Channel 2's Lori Geary spent the evening at the state
Capitol where lawmakers tried to push through as much legislation as they could before the legislative session ended for the year.
One of the big bills that did not make it through was the controversial gun bill which the board of regents lobbied hard against.
The optimism for gun rights advocates faded as the night wore on.
"We're waiting for midnight and then my glass slippers fall off while I'm going down the steps," Jerry Henry with GeorgiaCarry.org told Geary.
"We're optimistic and hopeful. We're going to keep fighting," Piyali Cole with Moms Demand Action said earlier in the evening.
Opponents of the gun bill were hoping neither chamber would take up the issue that expands the places where permitted gun owners can take their weapons, including churches and college campuses.
The House tried a compromise, agreeing to an 8-hour training course for 21- to 25-year-olds who have their licenses and want to carry on campus. Then the Senate said anyone who wants to carry on campus would need training.
"We don't think that's quite constitutional because you got one group of people that you single out for training," Henry argued. "When the clock strikes midnight, my pickup turns into a pumpkin."
"More guns is going to lead to more violence and there's no way to get around that," Cole said.
Gov. Nathan Deal said he agreed with the training component. Although, he probably won't be all that disappointed that the gun bill won't get a final vote.
Deal told Geary at the start of the session, just after the Sandy Hook school shooting, a gun bill was not on his agenda.
Supporters and opponents say they'll be back again next year.
Lobbyists could not spend more than $75 at a time on government officials under a bill passed Thursday by Georgia's legislators on the final day of their annual session.
The legislation, now headed for Gov. Nathan Deal's desk, would impose the first limits on what lobbyists can spend in Georgia. Lobbyists can now spend as much as they want to influence state legislators as long as they publicly report their expenditures.
The plan would tighten rules, forcing people to register as lobbyists if they are paid to lobby or get more than $250 in reimbursements for their lobbying work. Both chambers voted unanimously to approve the plan one hour ahead of the midnight deadline on the General Assembly's final working day. The chamber erupted into cheers and applause after the votes.
Any bills not approved by midnight Thursday automatically fail for the year.

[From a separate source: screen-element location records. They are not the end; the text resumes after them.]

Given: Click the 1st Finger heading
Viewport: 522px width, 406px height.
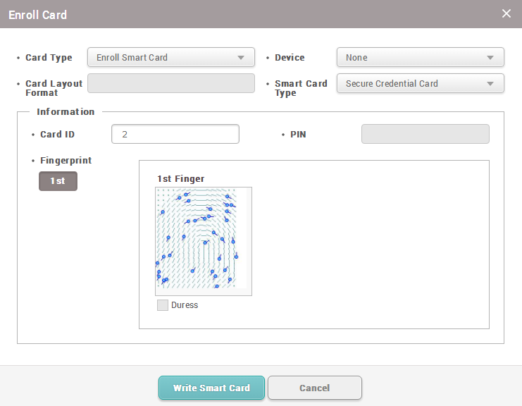Looking at the screenshot, I should click(x=180, y=178).
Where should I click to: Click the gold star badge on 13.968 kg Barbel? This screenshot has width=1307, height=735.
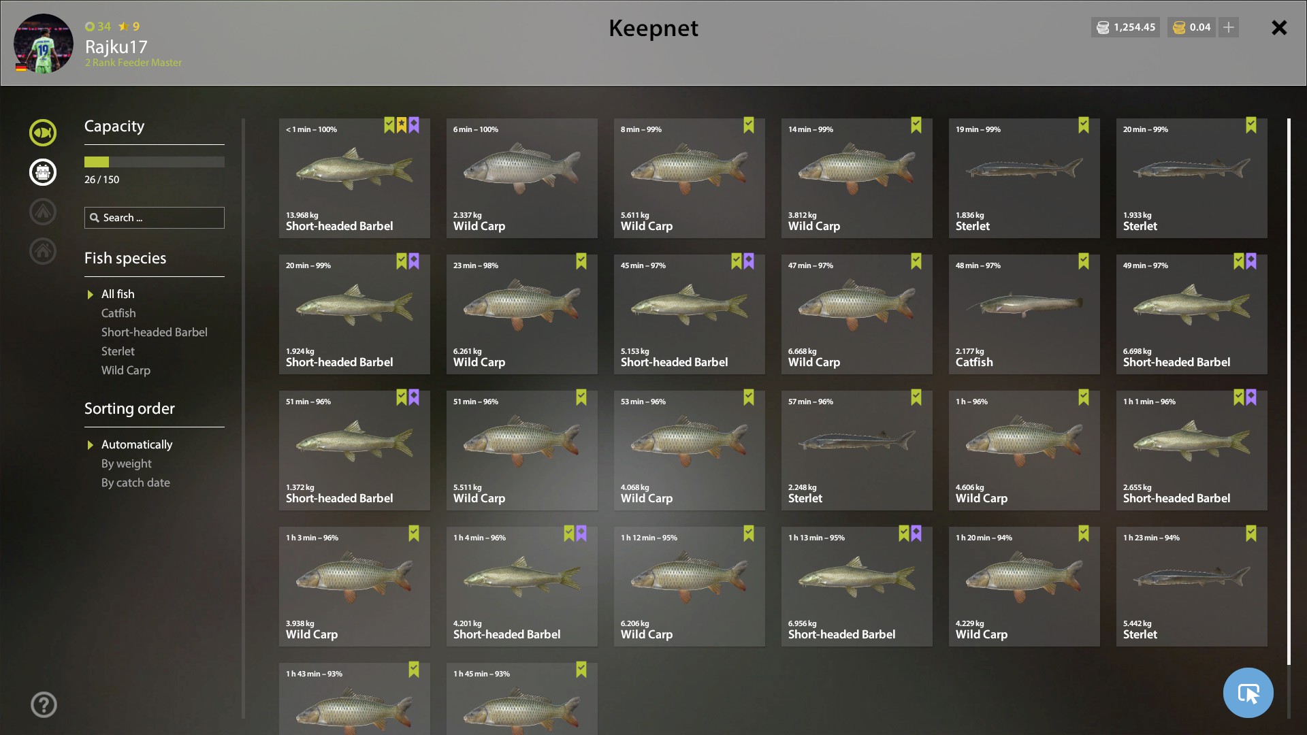point(402,125)
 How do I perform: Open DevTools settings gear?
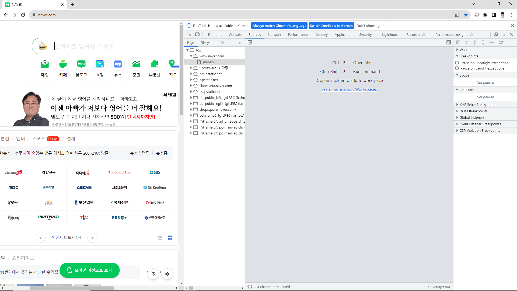pos(496,34)
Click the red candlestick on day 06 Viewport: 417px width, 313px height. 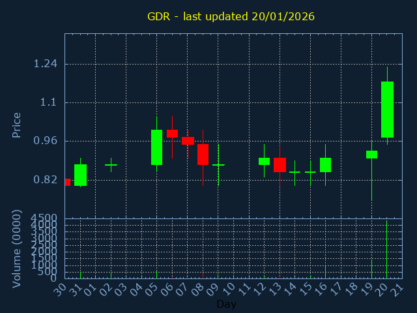tap(172, 134)
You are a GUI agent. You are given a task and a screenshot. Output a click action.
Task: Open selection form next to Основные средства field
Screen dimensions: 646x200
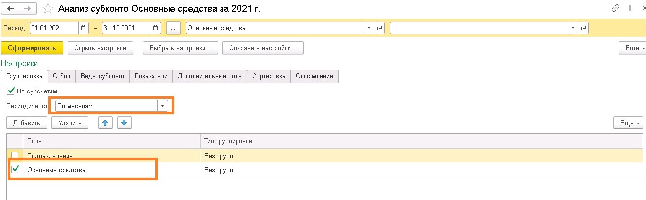[x=380, y=28]
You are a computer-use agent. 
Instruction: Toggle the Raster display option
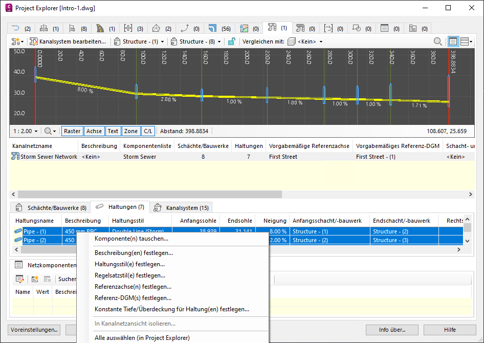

"I think it's an improvement, a historic improvement, in our law," Ralston told lawmakers. "... I think that we can leave here tonight, hold our heads high and know that we did the people's work, and kept faith with the people of Georgia."
There are exceptions to the rules. Lobbyists could spend as much as they want on food, beverages and registration at group events where entire legislative chambers, committees and caucuses are invited. It would restrict those committee events to one per calendar year. Lobbyists could also pay to send public officials and their staff on trips within the United States. An effort to close a loophole allowing attorneys to skirt some lobbying rules failed.